Em uma primeira entrevista, nesta terça-feira (16), o secretário de atenção primária à saúde do Ministério da Saúde, Felipe Proenço, afirmou que o M-CHAT saiu da caderneta para priorizar outros conteúdos sobre o desenvolvimento infantil que seguem presentes no material, mas que a avaliação precoce dos sinais do TEA seguia uma prioridade e que a pasta está trabalhando pela capacitação e difusão do uso do M-CHAT entre profissionais do Mais Médicos e de programas de saúde da família.

Numa segunda conversa, algumas horas depois, Proenço disse que uma reunião na própria terça (16) definiu os novos passos para a caderneta da criança que será disponibilizada pelo aplicativo "Meu SUS digital" e que, ali, o M-CHAT estará disponível de maneira interativa e conectada com o serviço e os profissionais de saúde.
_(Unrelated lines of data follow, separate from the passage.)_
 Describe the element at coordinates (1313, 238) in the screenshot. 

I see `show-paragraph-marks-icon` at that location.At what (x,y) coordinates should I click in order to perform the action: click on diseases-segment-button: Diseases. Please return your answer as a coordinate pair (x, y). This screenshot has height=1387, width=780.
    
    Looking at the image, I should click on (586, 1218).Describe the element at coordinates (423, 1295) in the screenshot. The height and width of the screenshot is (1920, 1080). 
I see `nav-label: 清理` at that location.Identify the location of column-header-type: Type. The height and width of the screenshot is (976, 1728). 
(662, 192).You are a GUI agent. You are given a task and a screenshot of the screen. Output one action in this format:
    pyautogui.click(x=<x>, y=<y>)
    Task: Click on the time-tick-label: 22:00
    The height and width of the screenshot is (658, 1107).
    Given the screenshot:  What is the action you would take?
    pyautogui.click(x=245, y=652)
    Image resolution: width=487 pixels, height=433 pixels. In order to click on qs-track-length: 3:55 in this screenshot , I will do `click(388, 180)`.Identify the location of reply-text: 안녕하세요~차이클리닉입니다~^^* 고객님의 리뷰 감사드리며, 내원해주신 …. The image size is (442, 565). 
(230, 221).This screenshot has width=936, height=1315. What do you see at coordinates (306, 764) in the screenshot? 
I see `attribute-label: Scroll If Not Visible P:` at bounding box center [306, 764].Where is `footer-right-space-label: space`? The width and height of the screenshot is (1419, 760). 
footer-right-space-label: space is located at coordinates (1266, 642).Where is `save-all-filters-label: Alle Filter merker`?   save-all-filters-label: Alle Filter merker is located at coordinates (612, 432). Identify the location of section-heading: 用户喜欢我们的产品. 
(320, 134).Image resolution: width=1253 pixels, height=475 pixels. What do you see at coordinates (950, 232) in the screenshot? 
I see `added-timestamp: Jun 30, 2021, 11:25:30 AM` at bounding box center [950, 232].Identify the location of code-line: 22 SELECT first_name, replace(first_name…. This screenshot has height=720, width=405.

Além disso, completou, o M-CHAT será recolocado na versão em PDF da caderneta disponível no site do ministério, o que, segundo ele, deve ocorrer nos próximos dias.

Informação errada sobre o diagnóstico

Ao mesmo tempo em que questionaram a mudança na caderneta da criança, especialistas em autismo criticaram uma publicação do governo federal com informação incorreta sobre o diagnóstico do autismo.

Em uma postagem feita em uma rede social, no dia 2 de abril, Dia Mundial da Conscientização do Autismo, o Ministério da Saúde afirmou que, apesar de os sinais de autismo aparecerem nos primeiros meses de vida da criança, "o diagnóstico é feito a partir dos 3 anos de idade".

A informação está incorreta, já que não existe uma idade mínima para o diagnóstico de autismo.

Poliana Martins classifica como "muito grave" a divulgação da informação errada pelo ministério.

"As pesquisas longitudinais mais recentes que mensuram a estabilidade diagnostica do TEA mostram que aos 14 meses o diagnóstico de autismo é estável, ou seja, essa avaliação clínica é provavelmente definitiva para a maioria das crianças dessa idade", diz. "A precocidade da intervenção é o principal fator de prognóstico de autismo, mas, quando o próprio Ministério da Saúde diz que o diagnóstico é aos três anos, ele reafirma a crença de que poderíamos aguardar para que atrasos do desenvolvimento se resolvessem sozinhos, o que está exatamente na contramão dos maiores órgãos de desenvolvimento infantil que preconizam por intervenção precoce frente a qualquer dúvida sobre o desenvolvimento."

Por fim, diz ela, esse erro tem consequências práticas na vida das famílias. "Para a maior parte das pessoas, o acesso ao tratamento é a partir do diagnóstico (seja pelo SUS, seja pelo convênio), e essa informação diz para a sociedade que até os três anos elas não terão acesso ao documento que dá acesso ao tratamento."

Quando questionado sobre a informação incorreta, o Ministério da Saúde afirmou que a postagem foi um "engano". Ela foi removida após questionamento do blog na segunda-feira (15).